Deswegen war es nicht verwunderlich, als nach Ausbruch der Unruhen im Iran das Obama-Lager sogleich aufmerkte: Sollte der US-Präsident die Widerstandsbewegung gar gefördert haben, als er das Regime umgarnte? Der amerikanische Satan, der lange Zeit für jede Opposition und Bosheit im Iran verantwortlich gemacht wurde, streckte nun die Hand aus und überwältigte das persische Volk mit Freundschaftsgesten. Und plötzlich hat die Opposition die Freiheit, gegen die Arbeit von Präsident Ahmadinedschad und die Repression seines Regimes aufzubegehren. Amerika als Sündenbock verfängt nicht mehr.
Obamas Atem war auch im wichtigsten Widerlager der Krisenregion zu spüren: in Israel. Auch da hatte das Volk gerade gewählt und den USA mit der konservativen Koalition unter Benjamin Netanjahu einen ungewohnt widerborstigen Verbündeten im Nahen Osten beschert. Israel, das sich immer der Unterstützung aus den USA sicher sein konnte, verweigerte sich nun den wichtigsten Prinzipien des gemeinsam vereinbarten Friedensprozesses. Besonders zwei Elemente rückten ins Zentrum des amerikanisch-israelischen Streits: Zu welchen Konditionen wird die Regierung Netanjahu Palästina als eigenständigen Staat anerkennen; und wann stoppt die Regierung den geradezu fanatisch betriebenen Ausbau der Siedlungen weit in das palästinensisch kontrollierte Gebiet hinein?

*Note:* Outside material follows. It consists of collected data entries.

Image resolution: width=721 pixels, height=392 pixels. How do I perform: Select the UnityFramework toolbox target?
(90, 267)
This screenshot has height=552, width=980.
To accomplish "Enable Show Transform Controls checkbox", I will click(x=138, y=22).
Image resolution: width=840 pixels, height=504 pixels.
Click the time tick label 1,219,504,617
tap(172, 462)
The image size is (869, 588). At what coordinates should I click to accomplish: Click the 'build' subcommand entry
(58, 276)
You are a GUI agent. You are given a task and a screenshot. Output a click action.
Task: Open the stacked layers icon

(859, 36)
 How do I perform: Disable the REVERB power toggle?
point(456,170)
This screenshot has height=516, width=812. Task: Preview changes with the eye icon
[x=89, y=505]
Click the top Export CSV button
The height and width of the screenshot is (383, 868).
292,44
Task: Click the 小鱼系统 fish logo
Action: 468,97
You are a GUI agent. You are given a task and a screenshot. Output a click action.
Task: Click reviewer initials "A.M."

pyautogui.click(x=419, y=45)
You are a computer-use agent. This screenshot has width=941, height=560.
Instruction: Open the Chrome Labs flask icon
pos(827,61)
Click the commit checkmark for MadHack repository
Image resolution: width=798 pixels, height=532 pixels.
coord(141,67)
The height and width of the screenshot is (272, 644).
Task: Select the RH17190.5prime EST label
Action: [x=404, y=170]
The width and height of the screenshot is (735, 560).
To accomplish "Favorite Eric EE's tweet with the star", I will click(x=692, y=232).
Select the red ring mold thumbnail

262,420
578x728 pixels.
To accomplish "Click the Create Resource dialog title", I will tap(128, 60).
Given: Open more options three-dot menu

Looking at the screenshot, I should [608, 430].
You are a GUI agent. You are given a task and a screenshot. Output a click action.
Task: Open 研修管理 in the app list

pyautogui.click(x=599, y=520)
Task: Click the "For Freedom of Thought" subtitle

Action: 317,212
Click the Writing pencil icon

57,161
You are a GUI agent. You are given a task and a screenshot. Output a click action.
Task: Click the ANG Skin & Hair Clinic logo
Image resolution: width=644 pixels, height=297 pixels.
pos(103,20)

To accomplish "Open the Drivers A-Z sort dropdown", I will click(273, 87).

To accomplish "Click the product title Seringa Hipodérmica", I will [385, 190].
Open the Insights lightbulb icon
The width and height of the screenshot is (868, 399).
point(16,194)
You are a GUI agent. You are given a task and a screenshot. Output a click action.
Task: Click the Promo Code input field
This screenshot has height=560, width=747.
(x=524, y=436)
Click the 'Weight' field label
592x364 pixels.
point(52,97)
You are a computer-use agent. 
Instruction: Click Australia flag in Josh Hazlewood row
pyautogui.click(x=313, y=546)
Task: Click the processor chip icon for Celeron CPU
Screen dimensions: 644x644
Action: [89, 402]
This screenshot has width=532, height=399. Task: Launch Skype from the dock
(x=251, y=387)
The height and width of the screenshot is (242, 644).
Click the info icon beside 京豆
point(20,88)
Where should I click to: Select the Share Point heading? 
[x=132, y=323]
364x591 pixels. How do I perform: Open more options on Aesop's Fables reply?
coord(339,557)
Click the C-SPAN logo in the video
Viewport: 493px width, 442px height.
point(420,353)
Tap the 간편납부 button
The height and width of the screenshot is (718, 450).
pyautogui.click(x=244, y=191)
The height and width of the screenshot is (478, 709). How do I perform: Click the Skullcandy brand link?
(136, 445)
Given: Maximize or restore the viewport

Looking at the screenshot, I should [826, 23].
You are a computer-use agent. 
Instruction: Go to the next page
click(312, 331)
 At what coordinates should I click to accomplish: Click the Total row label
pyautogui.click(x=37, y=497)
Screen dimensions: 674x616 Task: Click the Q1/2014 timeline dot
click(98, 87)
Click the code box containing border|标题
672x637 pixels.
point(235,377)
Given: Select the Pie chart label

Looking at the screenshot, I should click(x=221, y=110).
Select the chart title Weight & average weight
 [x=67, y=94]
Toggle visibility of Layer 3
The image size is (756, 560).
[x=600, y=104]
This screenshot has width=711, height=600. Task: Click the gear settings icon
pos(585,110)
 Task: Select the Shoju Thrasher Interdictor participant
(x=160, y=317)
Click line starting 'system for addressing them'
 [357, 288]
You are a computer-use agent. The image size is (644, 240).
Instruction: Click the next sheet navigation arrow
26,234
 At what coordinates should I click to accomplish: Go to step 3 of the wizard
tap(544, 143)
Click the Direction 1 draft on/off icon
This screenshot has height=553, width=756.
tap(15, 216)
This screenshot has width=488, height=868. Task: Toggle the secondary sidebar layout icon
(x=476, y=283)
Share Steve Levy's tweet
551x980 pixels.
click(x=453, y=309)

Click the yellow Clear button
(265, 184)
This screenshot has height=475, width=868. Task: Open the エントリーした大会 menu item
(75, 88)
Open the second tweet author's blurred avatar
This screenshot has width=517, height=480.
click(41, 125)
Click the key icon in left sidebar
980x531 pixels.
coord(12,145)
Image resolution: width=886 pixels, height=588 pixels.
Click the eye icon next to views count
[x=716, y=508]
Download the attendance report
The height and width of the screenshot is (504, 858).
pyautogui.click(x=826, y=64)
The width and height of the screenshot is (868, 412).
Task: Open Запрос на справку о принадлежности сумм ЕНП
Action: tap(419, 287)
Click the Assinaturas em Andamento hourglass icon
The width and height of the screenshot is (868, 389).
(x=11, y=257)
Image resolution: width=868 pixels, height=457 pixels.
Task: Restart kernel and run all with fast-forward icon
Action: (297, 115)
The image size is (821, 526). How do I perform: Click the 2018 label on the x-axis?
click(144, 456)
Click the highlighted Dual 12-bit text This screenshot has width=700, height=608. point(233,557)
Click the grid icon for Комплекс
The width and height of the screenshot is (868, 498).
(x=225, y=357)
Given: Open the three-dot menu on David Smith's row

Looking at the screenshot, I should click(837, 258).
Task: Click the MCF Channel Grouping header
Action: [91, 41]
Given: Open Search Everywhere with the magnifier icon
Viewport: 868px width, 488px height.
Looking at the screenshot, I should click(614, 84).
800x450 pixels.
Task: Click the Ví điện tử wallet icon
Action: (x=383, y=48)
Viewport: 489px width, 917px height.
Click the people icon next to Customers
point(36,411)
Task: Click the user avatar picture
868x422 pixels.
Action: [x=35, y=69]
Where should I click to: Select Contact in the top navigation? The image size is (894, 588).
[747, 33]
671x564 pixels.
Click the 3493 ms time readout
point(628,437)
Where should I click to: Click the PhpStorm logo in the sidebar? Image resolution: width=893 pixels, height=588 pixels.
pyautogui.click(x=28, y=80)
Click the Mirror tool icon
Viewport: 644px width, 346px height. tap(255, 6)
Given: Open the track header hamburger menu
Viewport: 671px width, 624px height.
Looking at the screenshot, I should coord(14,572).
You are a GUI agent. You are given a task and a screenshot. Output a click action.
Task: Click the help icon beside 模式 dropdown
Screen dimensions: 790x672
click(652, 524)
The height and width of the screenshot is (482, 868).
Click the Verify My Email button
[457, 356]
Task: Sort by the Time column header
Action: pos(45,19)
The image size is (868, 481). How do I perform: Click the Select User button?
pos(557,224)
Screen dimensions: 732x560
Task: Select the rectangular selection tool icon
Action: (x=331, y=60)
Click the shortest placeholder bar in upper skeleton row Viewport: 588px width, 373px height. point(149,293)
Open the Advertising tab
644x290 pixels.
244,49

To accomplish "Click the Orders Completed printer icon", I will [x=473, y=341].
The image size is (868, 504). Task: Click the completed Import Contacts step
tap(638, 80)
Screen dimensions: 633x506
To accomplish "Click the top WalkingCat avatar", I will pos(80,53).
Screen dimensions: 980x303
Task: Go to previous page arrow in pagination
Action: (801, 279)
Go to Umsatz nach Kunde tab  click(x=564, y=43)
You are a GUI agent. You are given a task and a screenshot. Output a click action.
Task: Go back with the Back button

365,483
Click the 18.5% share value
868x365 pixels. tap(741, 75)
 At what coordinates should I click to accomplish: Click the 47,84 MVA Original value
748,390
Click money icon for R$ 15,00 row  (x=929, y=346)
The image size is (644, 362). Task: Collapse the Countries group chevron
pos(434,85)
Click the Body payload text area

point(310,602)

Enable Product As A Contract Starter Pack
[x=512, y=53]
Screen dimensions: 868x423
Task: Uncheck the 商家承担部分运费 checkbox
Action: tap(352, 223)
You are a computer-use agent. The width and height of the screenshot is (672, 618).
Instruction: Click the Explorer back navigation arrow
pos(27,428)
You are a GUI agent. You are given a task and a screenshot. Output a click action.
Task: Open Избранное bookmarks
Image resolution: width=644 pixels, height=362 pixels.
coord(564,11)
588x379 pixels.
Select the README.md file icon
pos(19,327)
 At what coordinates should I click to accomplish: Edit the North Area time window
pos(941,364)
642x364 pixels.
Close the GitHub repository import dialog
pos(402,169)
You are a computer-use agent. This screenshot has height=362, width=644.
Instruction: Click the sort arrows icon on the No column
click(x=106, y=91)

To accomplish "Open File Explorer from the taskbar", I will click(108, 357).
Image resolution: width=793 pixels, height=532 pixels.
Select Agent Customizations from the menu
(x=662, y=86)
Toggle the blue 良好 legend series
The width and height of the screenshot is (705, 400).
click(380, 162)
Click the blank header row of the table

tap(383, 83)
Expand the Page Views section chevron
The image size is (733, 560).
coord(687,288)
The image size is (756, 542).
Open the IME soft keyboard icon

Die offenkundige Friedensunwilligkeit der Regierung Netanjahu führte schon bei den ersten Begegnungen der neuen Regierung mit den Vertretern Obamas zu scharfen Auseinandersetzungen – und in Washington wuchs ein Unmut, wie ihn Israel in Jahrzehnten nicht erlebt hatte. Überall in der Region ist nach dem Ende von Präsident Bush die Bereitschaft zur Veränderung zu spüren. Die arabischen Staaten warten auf den Moment der Öffnung, die bleierne Zeit seit dem 11. September 2001 hat den Hunger nach Veränderung geweckt.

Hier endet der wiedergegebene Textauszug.